Среди не собственно вампирических, но также — мистических произведений, повлиявших на Стокера, можно, и даже следует, назвать также роман Дюморье «Трильби», вышедший в 1894 г. Причем известно, что Стокер был хорошо знаком с автором, более того, в начале 90-х гг., когда оба романа были еще в стадии разработки, они встречались и обсуждали образы будущих антигероев, Свенгали и Дракулы. И как считают некоторые исследователи, образ гипнотизера Свенгали во многом повлиял на фигуру графа Дракулы, по крайней мере там Стокер почерпнул идею о гипнотическом влиянии, которое вампир может оказывать на жертву, полностью подчиняя ее себе. И наверное, во многом это действительно так.

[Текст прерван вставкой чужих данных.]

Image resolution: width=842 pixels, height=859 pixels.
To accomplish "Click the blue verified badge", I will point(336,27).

Мы бы отметили еще несколько текстов, которые с вампиризмом прямо не связаны, но которые подготавливают главную идею романа Стокера — изображение персонифицированного зла, которое, обладая странной силой и властью, витает где-то на задворках современного цивилизованного общества: 1) «Дориан Грей», который вышел в 1890 г., т. е. именно тогда, когда Стокер начал работу над романом; 2) «Странная история доктора Джекила и мистера Хайда» (1886), причем если сопоставить эти два текста, то мы найдем в них много общего: герой-аристократ посещает притоны и трущобы в измененном виде; 3) отчеты в газетах о деле Джека Потрошителя (1888). И наконец, последнее: витающий в воздухе той эпохи призрак фрейдизма. Первая психоаналитическая работа Фрейда (о наследственности неврозов) вышла по-французски в 1896 г., и Стокеру, видимо, известна не была, однако его предшественник Шарко, о котором на страницах романа говорят доктор Сьюворд и Ван Хелсинг («ты постиг природу воздействия гипноза и можешь проследить за мыслью великого Шарко, проникающей в самую душу пациента»), был даже немного знаком ему лично, т. к. посещал в Лондоне театр Лицеум.

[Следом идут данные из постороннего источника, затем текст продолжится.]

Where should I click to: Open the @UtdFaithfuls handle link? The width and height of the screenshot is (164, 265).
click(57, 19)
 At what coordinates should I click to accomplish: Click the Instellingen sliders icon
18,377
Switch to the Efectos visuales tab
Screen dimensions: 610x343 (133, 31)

Еще — часто упоминают «Мельмота-скитальца», еще — романы Коллинза, но мы понимаем, что перечисление всех текстов, которые в той или иной степени могли повлиять на замысел создания «Дракулы», само по себе не имеет смысла, так как список их достаточно велик и мы не располагаем достаточными критериями, чтобы судить о том, какой из них может быть назван предшественником романа Стокера. «Дракула» вписался в позднюю викторианскую готику, но этого явно недостаточно для того, чтобы мог появиться этот сюжет и этот бессмертный персонаж, причем, повторим еще раз, под пером не слишком одаренного автора.